» Aim: Lay out the items below, from the line with "The height and width of the screenshot is (198, 177)." up to and including the line with "coord(174,64)", as a Markdown table with the columns Row and Text, skipping blank lines.

------------------------------------

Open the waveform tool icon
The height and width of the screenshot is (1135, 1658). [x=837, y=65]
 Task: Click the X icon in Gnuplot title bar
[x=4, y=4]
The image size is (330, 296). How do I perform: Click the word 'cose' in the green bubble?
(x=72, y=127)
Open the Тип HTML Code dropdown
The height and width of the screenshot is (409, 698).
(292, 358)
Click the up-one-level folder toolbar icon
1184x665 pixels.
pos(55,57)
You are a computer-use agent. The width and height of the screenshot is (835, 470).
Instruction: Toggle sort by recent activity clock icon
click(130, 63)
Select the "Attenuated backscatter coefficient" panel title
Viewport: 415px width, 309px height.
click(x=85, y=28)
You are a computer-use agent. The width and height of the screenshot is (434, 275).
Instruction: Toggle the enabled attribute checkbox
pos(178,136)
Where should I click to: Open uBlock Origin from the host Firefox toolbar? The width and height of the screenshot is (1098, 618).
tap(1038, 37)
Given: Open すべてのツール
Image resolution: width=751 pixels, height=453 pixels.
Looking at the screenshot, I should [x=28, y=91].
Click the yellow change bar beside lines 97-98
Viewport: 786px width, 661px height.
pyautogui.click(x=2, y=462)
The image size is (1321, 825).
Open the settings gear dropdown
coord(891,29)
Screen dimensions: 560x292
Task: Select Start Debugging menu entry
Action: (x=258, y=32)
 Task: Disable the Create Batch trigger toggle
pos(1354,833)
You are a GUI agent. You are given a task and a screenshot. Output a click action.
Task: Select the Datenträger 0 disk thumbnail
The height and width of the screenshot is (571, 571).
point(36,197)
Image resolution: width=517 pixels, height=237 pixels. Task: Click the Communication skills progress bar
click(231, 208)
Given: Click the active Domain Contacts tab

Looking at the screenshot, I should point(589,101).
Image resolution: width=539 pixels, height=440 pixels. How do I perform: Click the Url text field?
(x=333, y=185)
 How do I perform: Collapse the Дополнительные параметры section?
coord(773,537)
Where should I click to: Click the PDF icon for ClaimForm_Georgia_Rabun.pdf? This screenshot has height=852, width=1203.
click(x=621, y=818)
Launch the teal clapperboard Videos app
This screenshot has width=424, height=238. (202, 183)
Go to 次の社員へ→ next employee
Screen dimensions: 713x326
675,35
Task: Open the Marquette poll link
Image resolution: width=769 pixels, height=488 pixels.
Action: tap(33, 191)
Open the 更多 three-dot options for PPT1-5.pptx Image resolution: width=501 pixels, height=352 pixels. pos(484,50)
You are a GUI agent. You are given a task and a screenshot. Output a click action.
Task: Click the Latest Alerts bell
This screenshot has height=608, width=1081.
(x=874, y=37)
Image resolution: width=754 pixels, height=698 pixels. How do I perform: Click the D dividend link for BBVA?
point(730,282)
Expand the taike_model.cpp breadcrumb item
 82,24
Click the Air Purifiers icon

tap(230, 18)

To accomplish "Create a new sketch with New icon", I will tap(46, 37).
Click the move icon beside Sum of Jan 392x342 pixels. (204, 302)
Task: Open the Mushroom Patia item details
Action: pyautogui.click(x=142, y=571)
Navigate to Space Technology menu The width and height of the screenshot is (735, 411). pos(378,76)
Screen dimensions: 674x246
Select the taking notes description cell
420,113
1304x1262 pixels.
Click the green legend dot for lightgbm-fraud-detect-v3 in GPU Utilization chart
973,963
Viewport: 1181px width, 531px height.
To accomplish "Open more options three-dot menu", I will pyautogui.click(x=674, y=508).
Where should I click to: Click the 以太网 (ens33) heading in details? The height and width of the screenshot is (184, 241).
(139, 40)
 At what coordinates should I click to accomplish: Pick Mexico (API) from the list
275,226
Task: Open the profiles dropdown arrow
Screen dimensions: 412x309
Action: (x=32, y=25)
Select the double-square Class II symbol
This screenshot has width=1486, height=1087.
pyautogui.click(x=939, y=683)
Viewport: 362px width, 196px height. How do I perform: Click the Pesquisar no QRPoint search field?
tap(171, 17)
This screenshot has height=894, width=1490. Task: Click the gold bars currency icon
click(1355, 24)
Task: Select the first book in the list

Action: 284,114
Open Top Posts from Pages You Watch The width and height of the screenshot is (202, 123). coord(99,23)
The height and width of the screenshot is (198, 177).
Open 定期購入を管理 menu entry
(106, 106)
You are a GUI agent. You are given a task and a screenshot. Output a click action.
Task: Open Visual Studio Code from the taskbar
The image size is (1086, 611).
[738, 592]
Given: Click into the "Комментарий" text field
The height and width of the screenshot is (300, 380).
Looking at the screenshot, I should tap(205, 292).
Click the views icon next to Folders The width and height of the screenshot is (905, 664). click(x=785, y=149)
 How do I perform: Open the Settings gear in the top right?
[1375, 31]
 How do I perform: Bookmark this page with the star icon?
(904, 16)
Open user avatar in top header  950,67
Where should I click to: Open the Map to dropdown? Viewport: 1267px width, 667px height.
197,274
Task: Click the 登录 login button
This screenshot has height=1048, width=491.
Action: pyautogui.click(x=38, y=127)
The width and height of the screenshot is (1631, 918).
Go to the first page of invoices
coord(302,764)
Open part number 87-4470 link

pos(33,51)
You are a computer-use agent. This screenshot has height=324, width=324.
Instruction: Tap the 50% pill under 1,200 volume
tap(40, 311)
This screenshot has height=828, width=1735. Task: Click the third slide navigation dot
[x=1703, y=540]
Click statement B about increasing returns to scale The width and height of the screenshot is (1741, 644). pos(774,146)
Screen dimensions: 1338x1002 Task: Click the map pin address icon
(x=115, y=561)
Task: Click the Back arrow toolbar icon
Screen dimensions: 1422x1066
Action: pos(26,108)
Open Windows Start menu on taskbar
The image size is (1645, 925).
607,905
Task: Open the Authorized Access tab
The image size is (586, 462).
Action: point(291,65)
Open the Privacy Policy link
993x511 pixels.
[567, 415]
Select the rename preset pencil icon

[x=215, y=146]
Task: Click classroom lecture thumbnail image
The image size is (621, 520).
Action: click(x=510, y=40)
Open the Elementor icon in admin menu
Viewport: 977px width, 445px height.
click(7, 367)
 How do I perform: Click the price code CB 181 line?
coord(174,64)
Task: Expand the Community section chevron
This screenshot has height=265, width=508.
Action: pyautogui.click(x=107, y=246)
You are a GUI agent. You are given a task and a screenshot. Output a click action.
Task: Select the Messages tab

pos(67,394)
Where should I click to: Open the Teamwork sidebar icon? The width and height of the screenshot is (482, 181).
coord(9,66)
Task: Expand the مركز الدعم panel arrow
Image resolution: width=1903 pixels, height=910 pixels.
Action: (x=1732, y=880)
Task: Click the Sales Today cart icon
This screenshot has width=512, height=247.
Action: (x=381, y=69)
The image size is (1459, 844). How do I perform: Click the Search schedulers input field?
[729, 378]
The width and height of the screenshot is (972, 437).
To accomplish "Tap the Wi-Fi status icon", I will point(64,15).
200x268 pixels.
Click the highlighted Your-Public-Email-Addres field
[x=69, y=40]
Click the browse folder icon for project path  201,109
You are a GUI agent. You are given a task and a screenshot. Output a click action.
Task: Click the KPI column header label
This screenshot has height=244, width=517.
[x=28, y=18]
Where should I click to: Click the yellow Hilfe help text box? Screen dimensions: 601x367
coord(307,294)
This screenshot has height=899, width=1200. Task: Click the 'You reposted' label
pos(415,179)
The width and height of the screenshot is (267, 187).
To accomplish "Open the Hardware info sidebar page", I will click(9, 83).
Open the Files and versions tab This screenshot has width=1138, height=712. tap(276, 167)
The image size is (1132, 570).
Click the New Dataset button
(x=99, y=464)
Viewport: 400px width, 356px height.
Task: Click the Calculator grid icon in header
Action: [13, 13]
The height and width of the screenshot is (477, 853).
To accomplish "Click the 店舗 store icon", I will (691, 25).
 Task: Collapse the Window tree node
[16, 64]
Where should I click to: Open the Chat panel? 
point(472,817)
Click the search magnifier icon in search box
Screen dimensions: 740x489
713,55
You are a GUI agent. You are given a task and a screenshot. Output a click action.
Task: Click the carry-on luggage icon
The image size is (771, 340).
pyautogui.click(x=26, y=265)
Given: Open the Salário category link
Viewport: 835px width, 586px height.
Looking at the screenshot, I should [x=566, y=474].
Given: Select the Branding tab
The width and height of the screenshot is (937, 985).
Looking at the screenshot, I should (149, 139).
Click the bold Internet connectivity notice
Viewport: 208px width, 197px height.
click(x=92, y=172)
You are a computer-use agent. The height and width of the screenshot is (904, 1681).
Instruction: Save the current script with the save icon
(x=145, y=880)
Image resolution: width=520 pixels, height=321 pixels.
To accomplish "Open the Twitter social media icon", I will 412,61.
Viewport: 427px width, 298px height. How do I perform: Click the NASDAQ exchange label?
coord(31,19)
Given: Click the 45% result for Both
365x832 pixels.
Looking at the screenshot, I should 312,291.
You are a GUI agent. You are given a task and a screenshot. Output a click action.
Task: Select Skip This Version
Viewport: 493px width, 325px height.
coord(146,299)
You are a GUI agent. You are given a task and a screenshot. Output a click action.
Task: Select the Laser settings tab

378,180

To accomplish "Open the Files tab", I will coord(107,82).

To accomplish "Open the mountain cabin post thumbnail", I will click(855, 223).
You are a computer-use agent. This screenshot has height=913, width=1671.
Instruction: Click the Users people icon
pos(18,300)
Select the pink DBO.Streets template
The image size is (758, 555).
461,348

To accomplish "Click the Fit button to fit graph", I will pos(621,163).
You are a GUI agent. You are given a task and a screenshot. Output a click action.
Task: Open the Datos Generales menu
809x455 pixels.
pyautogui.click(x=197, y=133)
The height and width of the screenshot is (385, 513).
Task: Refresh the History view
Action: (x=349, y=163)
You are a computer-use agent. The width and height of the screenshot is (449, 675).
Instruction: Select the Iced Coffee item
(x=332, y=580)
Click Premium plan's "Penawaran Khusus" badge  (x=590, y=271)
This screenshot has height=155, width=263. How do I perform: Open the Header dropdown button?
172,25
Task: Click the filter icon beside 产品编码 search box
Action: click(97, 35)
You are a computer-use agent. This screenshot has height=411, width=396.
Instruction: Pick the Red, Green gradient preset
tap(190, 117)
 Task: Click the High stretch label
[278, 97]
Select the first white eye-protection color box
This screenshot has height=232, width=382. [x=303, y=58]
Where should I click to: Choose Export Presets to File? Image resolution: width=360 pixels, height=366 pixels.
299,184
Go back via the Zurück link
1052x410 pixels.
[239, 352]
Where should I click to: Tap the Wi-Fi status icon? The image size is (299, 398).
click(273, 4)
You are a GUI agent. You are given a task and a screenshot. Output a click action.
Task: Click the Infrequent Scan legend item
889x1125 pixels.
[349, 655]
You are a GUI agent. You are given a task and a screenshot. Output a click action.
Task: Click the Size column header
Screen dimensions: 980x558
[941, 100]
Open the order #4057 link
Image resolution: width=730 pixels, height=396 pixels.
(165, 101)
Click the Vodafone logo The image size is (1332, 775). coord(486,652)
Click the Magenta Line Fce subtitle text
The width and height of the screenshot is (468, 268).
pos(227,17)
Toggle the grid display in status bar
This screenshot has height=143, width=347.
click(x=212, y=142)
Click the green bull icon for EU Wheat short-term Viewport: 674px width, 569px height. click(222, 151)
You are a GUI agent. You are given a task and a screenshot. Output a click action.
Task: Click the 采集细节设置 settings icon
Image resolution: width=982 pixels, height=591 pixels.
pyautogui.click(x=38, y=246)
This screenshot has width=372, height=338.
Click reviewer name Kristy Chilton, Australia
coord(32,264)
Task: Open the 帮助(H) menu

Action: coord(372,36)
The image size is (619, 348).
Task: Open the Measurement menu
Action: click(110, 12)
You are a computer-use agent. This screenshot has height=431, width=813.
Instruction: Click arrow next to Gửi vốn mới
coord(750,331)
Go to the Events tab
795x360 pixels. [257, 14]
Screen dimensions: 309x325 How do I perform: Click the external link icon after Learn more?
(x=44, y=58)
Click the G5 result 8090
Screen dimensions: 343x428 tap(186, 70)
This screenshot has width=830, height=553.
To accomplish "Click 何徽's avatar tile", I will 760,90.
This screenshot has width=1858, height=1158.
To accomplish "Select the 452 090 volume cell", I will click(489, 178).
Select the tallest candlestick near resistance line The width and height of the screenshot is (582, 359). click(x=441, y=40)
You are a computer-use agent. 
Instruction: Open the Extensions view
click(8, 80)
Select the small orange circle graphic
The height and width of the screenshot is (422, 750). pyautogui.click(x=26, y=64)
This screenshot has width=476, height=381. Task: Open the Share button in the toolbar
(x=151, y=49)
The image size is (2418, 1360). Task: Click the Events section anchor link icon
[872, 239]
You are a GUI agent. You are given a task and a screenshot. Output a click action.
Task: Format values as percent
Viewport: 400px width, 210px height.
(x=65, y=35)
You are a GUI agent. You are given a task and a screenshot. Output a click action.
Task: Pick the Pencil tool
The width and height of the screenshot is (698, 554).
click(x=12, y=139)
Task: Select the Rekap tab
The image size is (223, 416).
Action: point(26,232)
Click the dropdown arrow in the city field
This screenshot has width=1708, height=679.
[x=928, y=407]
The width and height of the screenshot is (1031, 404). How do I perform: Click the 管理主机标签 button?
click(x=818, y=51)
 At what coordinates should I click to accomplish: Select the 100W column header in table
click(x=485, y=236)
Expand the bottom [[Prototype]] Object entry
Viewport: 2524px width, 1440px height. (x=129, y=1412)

------------------------------------

» Result for this exercise:
| Row | Text |
|---|---|
| 1 | The height and width of the screenshot is (198, 177). |
| 2 | Open 定期購入を管理 menu entry |
| 3 | (106, 106) |
| 4 | You are a GUI agent. You are given a task and a screenshot. Output a click action. |
| 5 | Task: Open Visual Studio Code from the taskbar |
| 6 | The image size is (1086, 611). |
| 7 | [738, 592] |
| 8 | Given: Click into the "Комментарий" text field |
| 9 | The height and width of the screenshot is (300, 380). |
| 10 | Looking at the screenshot, I should tap(205, 292). |
| 11 | Click the views icon next to Folders The width and height of the screenshot is (905, 664). click(x=785, y=149) |
| 12 |  How do I perform: Open the Settings gear in the top right? |
| 13 | [1375, 31] |
| 14 |  How do I perform: Bookmark this page with the star icon? |
| 15 | (904, 16) |
| 16 | Open user avatar in top header  950,67 |
| 17 | Where should I click to: Open the Map to dropdown? Viewport: 1267px width, 667px height. |
| 18 | 197,274 |
| 19 | Task: Click the 登录 login button |
| 20 | This screenshot has height=1048, width=491. |
| 21 | Action: pyautogui.click(x=38, y=127) |
| 22 | The width and height of the screenshot is (1631, 918). |
| 23 | Go to the first page of invoices |
| 24 | coord(302,764) |
| 25 | Open part number 87-4470 link |
| 26 | pos(33,51) |
| 27 | You are a computer-use agent. This screenshot has height=324, width=324. |
| 28 | Instruction: Tap the 50% pill under 1,200 volume |
| 29 | tap(40, 311) |
| 30 | This screenshot has height=828, width=1735. Task: Click the third slide navigation dot |
| 31 | [x=1703, y=540] |
| 32 | Click statement B about increasing returns to scale The width and height of the screenshot is (1741, 644). pos(774,146) |
| 33 | Screen dimensions: 1338x1002 Task: Click the map pin address icon |
| 34 | (x=115, y=561) |
| 35 | Task: Click the Back arrow toolbar icon |
| 36 | Screen dimensions: 1422x1066 |
| 37 | Action: pos(26,108) |
| 38 | Open Windows Start menu on taskbar |
| 39 | The image size is (1645, 925). |
| 40 | 607,905 |
| 41 | Task: Open the Authorized Access tab |
| 42 | The image size is (586, 462). |
| 43 | Action: point(291,65) |
| 44 | Open the Privacy Policy link |
| 45 | 993x511 pixels. |
| 46 | [567, 415] |
| 47 | Select the rename preset pencil icon |
| 48 | [x=215, y=146] |
| 49 | Task: Click classroom lecture thumbnail image |
| 50 | The image size is (621, 520). |
| 51 | Action: click(x=510, y=40) |
| 52 | Open the Elementor icon in admin menu |
| 53 | Viewport: 977px width, 445px height. |
| 54 | click(7, 367) |
| 55 |  How do I perform: Click the price code CB 181 line? |
| 56 | coord(174,64) |